Record: 65-71. Pace: 77-85. Change on 2014: +8.
It was never going to be easy this afternoon. Even outside his no-hitter against Los Angeles, Cubs starter Jake Arrieta had an August for the ages, going 6-0 with an ERA of 0.43, and holding opposing hitters to a line over those 42 innings of .130/.196/.171. Basically, he made everyone he faced last month hit little better than a pitcher (that .367 OPS compares to a .329 figure for NL pitchers this year). On that basis, I suppose this afternoon was actually a success - or at least par for the course - because the Diamondbacks batted .148 against Arrieta in this one, going 4-for-27 with a double. Woo-hoo! But you won't tend to win when you have two at-bats all afternoon with a runner in scoring position.

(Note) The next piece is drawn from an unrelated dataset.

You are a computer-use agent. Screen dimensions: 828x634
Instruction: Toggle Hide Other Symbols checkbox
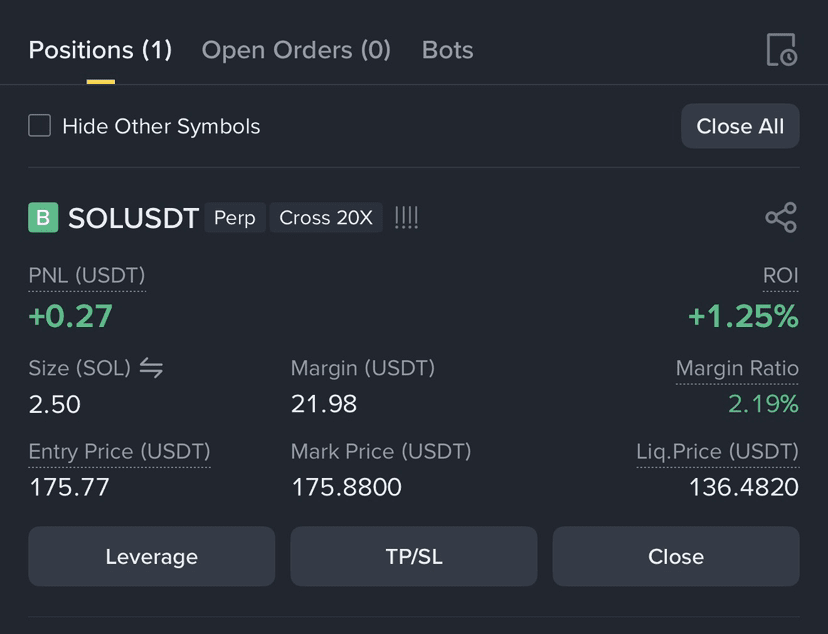(x=40, y=126)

We may as well discuss those in detail, since there isn't much else to talk about from today's game. The first came early, in the opening inning. Paul Goldschmidt came back from his paternity leave, and promptly took up where he had left off in his pre-fatherhood days, singling to right with two outs. David Peralta followed with another single, to put runners on the corners, and then swiped second-base to give Arizona two men in scoring position. Unfortunately, Jarrod Saltalamacchia was unable to come through in the clutch, going down swinging to become the first of Arrieta's seven strikeouts on the afternoon.

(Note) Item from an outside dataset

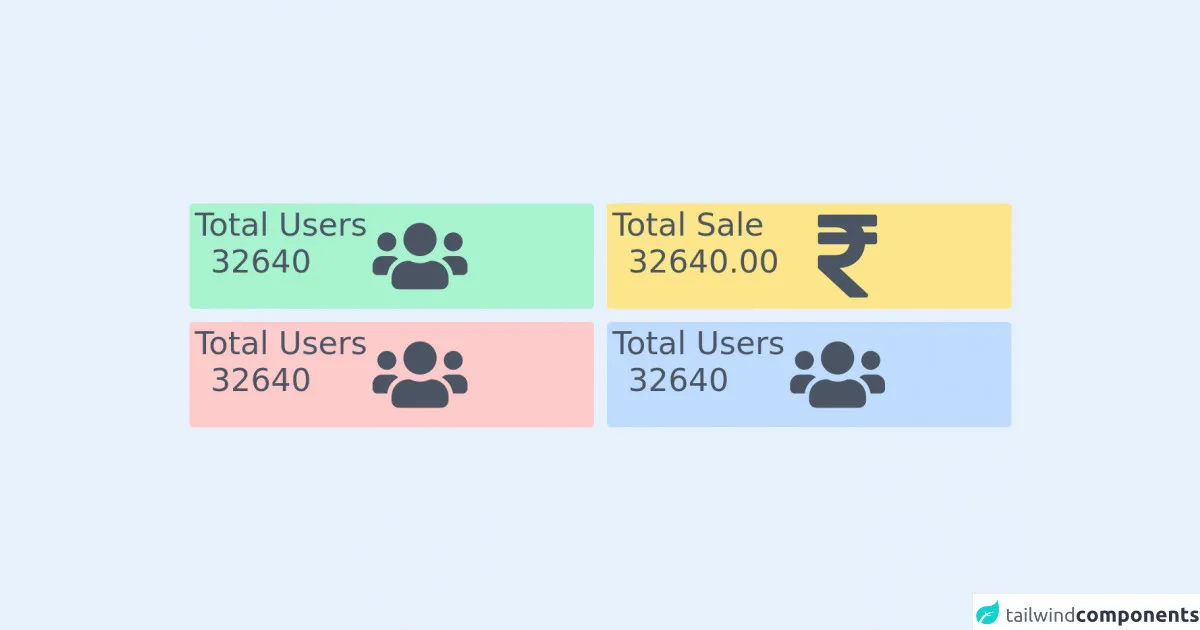Click the empty page background above the cards
The width and height of the screenshot is (1200, 630).
[600, 100]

Salty was also involved in the second at-bat, this time providing it, with probably the hardest-hit ball by a D-backs hitter all day, which went over the head of the Cubs' center fielder, bounced on the warning track and ended up in the bleachers. This brought Jake Lamb up, but he grounded out - initially, he was called safe, the umpire saying the throw had pulled Arrieta off the bag, but on appeal, the decision was over-turned. The Cubs must have predicted this, when they choose not to challenge a call in the third, when Ender Inciarte caught a line-drive and fired back to first to double off (or, perhaps, not) the runner there.
Those were our only scoring chances against Arrietta, and since he went eight innings, there wasn't much chance to get something going against "anyone but Arrieta". We did get two hits off the Cubs' closer in the ninth inning, Ender Inciarte legging out an infield hit, and Goldschmidt picking up his second of the game. The problem is, in between them, A.J. Pollock hit into his 19th double-play of the season. One more and he'll be our first ever member of the 20/20 club: twenty stolen bases and twenty GIDPs. Can't be often a player leads his team in both categories, checking just other 20/20 members, the last in the NL was Brandon Phillips on the 2007 Reds, who had 32 SB and 26 GIDP.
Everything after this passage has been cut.